A new quality mark for hotels addresses pandemic fears with online check-in and payments, along with options like a contactless key system

With 100.8 million jobs at risk in the global travel and tourism market in 2020, and the recent banning of all leisure tourism accommodation in South Africa, hoteliers are under extreme pressure.

Even in the wake of Covid-19’s safety measures: crowd control, prohibition of on-premises consumption of alcohol, social distancing and physical barriers, the industry faces further challenges. To support future travel health and safety, a local start-up has developed Contactless Stay as a quality mark in technology for the international hotel industry. 

“There is hope,” says Niels Verspui, country manager of RoomRaccoon South Africa. “The Contactless Stay system will assist with new growth in the industry and automate processes to provide a contactless and great guest experience using less manpower.”

Technical conditions for the quality mark include an online check-in and online payments. Guests can also choose a contactless key system for added safety. The online check-in provides guests with the option to book extras, such as a Corona Kit and the option to exclude housekeeping during their stay. Once these protocols are met, hoteliers can then place the quality mark on the website, social media, and physical building structures.

“RoomRaccoon is relatively new to the South African market,” says Verspui. “It is an innovative, cloud-based software solution for hotels, B&Bs, lodges and holiday homes, supporting more than 1 200 business in 45 countries. The environment in which we operate is incredibly challenging. However, the need for innovative tech solutions to support business operations with real-time data and cost-reduction techniques is vital. Adding to this, technology provides contactless operations, which is key for travel safety.”

### Dataset extract:
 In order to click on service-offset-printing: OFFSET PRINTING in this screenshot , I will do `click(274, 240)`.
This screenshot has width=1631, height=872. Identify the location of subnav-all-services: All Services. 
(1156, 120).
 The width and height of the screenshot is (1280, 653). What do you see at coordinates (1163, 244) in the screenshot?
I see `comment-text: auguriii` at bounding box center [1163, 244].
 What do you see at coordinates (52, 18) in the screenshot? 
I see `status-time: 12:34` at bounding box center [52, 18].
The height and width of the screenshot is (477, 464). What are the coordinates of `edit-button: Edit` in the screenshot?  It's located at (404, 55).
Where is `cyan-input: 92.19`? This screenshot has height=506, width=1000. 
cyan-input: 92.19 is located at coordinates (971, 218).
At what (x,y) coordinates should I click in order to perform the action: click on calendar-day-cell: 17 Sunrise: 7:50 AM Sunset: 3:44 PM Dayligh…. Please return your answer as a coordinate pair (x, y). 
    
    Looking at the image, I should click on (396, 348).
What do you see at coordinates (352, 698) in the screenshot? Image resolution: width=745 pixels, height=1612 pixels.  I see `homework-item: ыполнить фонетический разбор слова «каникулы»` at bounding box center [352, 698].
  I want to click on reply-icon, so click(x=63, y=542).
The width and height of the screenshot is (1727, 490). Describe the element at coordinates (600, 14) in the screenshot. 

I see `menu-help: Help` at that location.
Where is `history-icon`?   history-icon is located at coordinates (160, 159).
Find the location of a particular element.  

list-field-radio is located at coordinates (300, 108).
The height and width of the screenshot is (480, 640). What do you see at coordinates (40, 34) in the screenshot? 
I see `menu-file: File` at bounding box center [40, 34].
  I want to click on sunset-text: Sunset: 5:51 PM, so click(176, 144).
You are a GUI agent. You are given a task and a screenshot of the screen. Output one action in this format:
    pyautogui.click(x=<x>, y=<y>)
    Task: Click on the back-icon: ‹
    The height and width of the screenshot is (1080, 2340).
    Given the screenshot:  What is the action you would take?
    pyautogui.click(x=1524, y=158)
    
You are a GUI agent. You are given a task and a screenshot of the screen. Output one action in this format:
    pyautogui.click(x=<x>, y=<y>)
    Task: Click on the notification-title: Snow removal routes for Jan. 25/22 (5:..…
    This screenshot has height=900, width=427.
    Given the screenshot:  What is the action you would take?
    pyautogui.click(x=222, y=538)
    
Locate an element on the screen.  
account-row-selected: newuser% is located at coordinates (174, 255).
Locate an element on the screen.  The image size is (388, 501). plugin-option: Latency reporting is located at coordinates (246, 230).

### Work instruction 1:
Render this sentence from the article on the Contactless Stay quality mark into Spanish: "Guests can also choose a contactless key system for added safety."
### Work instruction 2:
Go on with the article on the Contactless Stay quality mark for hotels, starting after its last sentence.

### Exercise response 1:
Los huéspedes también pueden elegir un sistema de llave sin contacto para mayor seguridad.

### Exercise response 2:
Recent research conducted by RoomRaccoon across 40 countries indicates that 78% of guests felt it is important that hoteliers show their response both to the pandemic, and to government efforts at a local level. 

“The Contactless Stay quality mark is exactly that,” says Verspui.

According to the United Nations World Travel Organisation (UNWTO), 850-million to 1.1-billion international tourists will not be travelling due to the pandemic, resulting in a 34% decrease in global revenue for the travel and tourism industry from the previous year. 

Says Verspui: “To accelerate recovery in the months ahead, hoteliers need to be fully committed to putting staff and guests’ well-being first, through safety and security protocols, while harmonizing and coordinating world health travel protocols to reinforce responsible tourism.” 

“The Contactless Stay quality mark encourages the use of technology for safe, seamless and touchless travel to help redesign processes and operations in all possible touchpoints; to ultimately support a new vision for global tourism and help it to recover with confidence.”